La reyerta obligó a intervenir patrullas de la Guàrdia Urbana de Tarragona y de los Mossos d’Esquadra, que desplegaron un dispositivo de urgencia para separar los grupos y evitar que los incidentes se trasladaran hacia el Nou Estadi. A pesar de la violencia de los hechos, no constan detenidos ni tampoco heridos de gravedad. La policía identificó al menos cinco participantes en los altercados, aunque constan, tal como se ve en el vídeo, muchos más implicados.

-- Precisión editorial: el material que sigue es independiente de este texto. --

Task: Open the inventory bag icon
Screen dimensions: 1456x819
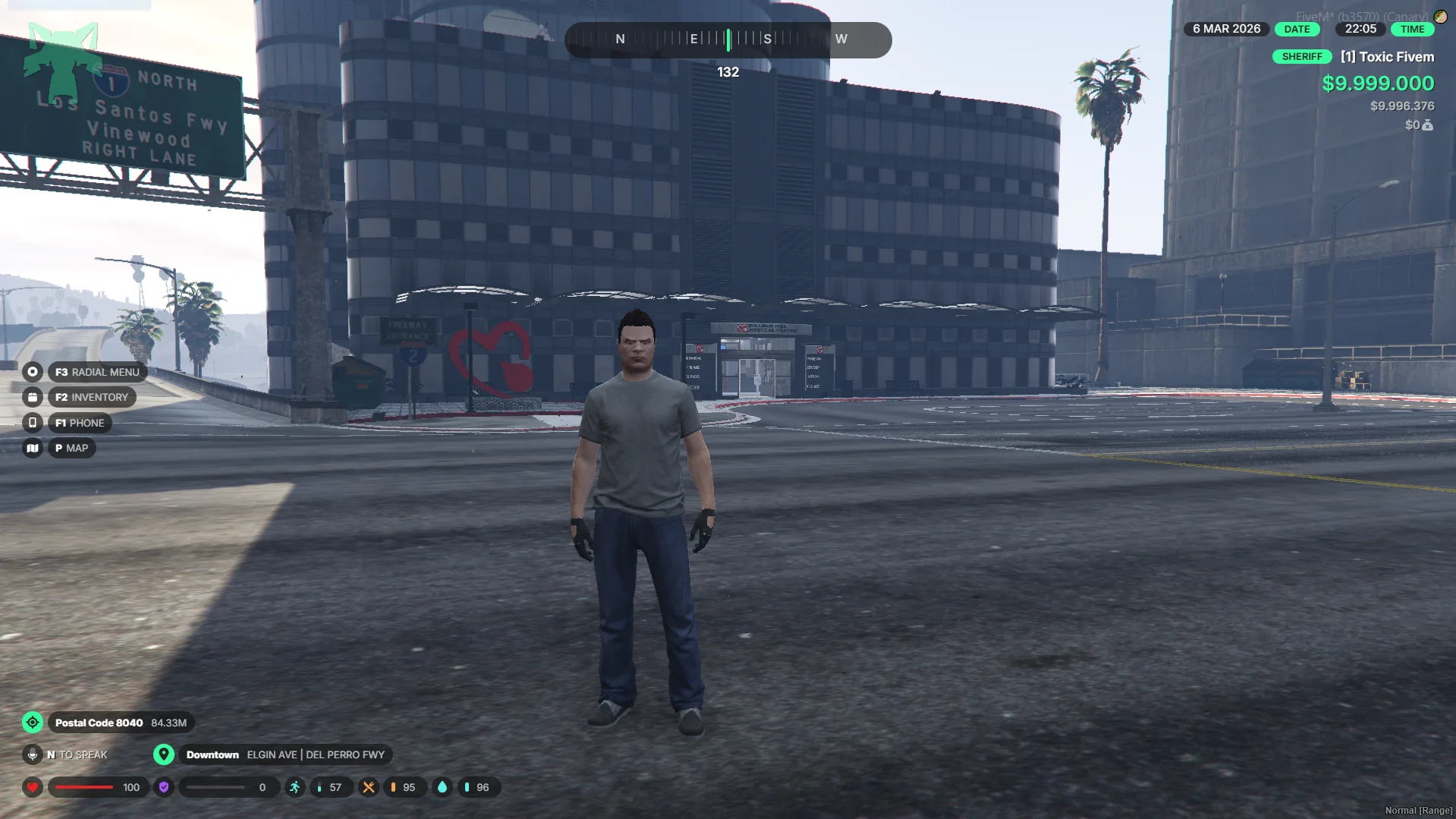Action: point(32,397)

La Unidad de Información de los Mossos de la Regió Policial Camp de Tarragona ha abierto diligencias y está analizando imágenes de los enfrentamientos, grabadas tanto por cámaras de seguridad como por móviles de testigos, para poder identificar a más implicados y depurar responsabilidades. Según fuentes policiales, se trata de aficionados violentos vinculados a los entornos ultras del club andaluz, aunque aficionados tarraconenses también respondieron al ataque con lanzamientos y violencia.

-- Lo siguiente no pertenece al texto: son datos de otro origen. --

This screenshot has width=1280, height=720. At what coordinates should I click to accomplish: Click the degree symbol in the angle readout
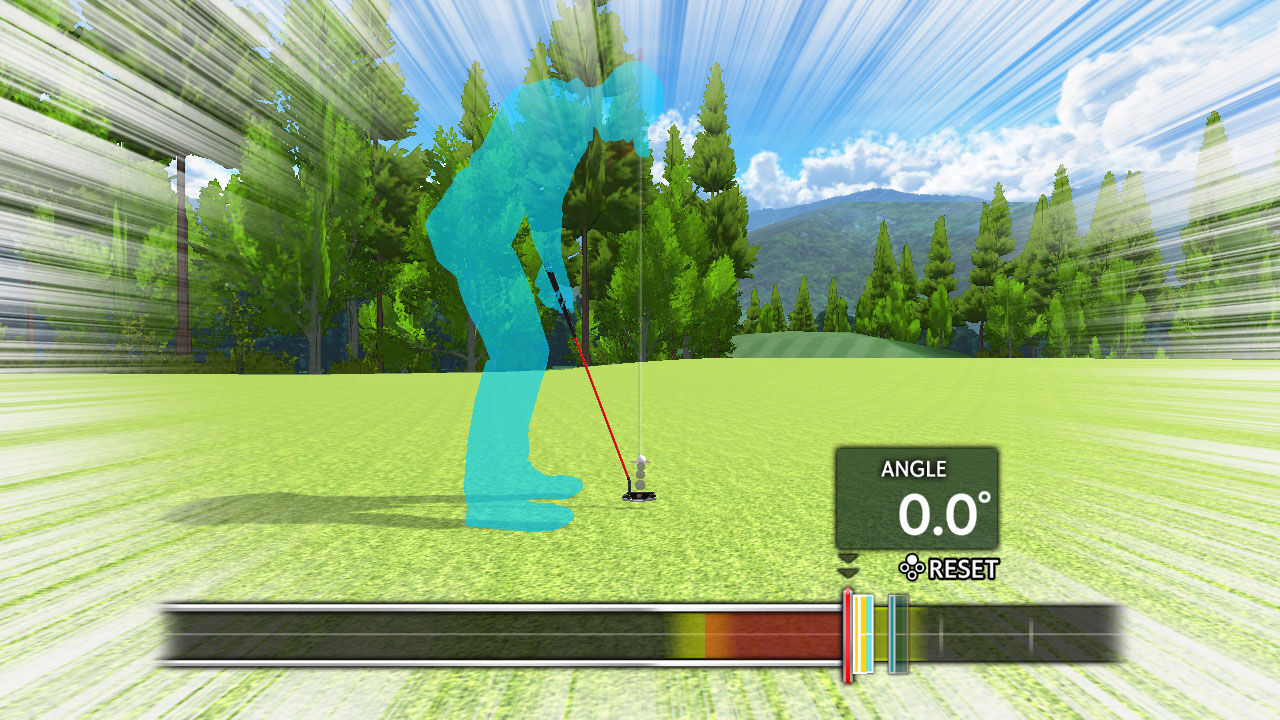982,498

El dispositivo policial no fue suficiente para contener la llegada de los radicales del Betis
Fuentes consultadas por ElCaso.com apuntan que el dispositivo policial organizado por la comisaría de Tarragona de los Mossos previsto para el partido podría haber sido insuficiente para contener a los grupos radicales antes de la llegada masiva al estadio, a pesar de que se tenía constancia del desplazamiento de aficionados conflictivos del Betis. Cuando llegaron al punto de los disturbios, la pelea ya se había acabado. Los Mossos mantienen abierta la investigación para determinar el alcance de los incidentes y si puede haber sanciones o denuncias por desórdenes públicos y lesiones.